Mitch Reads the Tarot

Jeff

I’m wondering now if Mitch shouldn’t be in a corner doing Tarot readings for the guests, with his charming literalist interpretation of the cards and his aura sight boosting his Fortunetelling skill as he cold reads with surprising competency. “And this is the Death card, or as I call it, the horseback riding card ... ”

"Six people are going to team up to hit you with sticks. It's not going to be fun. But on the other hand, you'll have a stick of your own, and also the high ground, so, maybe you'll triumph? You look like somebody who would triumph in that kind of situation."

"Now, bear in mind they might not be literal sticks. They might be words. Or cars! And your high ground might be moral. The cards are hard to interpret sometimes."

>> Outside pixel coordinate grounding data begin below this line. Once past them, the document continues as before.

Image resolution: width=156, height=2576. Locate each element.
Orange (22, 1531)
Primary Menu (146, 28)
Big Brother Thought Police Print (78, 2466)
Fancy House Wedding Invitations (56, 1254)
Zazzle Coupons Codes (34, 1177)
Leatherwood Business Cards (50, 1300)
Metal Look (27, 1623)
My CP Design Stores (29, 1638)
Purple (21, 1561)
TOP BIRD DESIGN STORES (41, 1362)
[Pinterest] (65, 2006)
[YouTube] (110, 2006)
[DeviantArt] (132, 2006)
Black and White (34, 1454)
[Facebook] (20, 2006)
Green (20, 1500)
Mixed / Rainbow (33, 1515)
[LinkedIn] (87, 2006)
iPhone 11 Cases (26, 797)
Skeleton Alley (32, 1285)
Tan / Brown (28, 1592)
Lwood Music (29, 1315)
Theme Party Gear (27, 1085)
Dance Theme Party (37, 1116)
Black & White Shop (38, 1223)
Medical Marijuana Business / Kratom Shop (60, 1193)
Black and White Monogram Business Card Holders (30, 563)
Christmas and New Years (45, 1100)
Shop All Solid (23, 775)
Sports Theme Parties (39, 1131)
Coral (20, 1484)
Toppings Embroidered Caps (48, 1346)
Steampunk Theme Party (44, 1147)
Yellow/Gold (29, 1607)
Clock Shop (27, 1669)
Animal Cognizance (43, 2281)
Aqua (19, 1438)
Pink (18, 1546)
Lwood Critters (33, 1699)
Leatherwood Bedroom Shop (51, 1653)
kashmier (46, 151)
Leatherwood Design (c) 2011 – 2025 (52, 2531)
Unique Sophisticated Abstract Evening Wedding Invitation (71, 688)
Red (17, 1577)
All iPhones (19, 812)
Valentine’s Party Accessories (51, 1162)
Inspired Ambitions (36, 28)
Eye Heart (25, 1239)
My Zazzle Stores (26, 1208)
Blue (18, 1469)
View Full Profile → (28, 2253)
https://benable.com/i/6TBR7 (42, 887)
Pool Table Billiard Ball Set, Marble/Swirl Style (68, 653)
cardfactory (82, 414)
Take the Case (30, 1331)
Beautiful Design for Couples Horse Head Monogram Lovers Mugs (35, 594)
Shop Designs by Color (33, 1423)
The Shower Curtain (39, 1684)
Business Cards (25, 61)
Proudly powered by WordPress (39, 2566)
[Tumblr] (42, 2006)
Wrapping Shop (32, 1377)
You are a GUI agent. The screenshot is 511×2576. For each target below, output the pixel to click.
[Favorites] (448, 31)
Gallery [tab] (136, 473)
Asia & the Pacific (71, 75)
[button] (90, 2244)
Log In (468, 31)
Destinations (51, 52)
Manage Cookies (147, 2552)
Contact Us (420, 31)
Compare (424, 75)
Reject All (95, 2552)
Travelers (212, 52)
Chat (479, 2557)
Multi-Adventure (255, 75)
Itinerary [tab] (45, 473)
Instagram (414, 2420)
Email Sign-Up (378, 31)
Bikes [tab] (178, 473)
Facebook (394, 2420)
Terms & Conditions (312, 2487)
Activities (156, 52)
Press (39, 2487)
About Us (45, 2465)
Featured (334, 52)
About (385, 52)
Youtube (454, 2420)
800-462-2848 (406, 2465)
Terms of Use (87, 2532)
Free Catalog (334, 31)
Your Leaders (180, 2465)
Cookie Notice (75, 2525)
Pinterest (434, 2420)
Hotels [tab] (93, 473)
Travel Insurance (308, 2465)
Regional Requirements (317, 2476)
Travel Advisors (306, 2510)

“There’s some gardening in your future, looks like. Or maybe you’ll meet a gardener ... ? Yeah, maybe you’ve already met him.” Mitch is giving a Tarot reading for one of Archie’s bored-housewife neighbors. He’s figured out she’s sleeping with the boy who mows her lawn but is getting bored and is ready to end the affair. “He’s pretty good at what he does. Seven big star-pumpkins, see? That’s a lot of star-pumpkins. Of course here the star-pumpkin is a metaphor. This gardener, you can get seven good times out of him, and then it’s time to cut him loose. More than that, well, there’s no eighth star-pumpkin here, is there?”

“You have pets? A couple of dogs ...? One dog. You thinking of getting ... ? Nah, nah, the cards are mysterious. Two dogs standing in for one dog, that suggests maybe two towers standing in for one tower ... apartment building, sure.” Another housewife, this one it’s her husband who’s cheating on her, she suspects but isn’t sure. Lot of ambivalence coming off her.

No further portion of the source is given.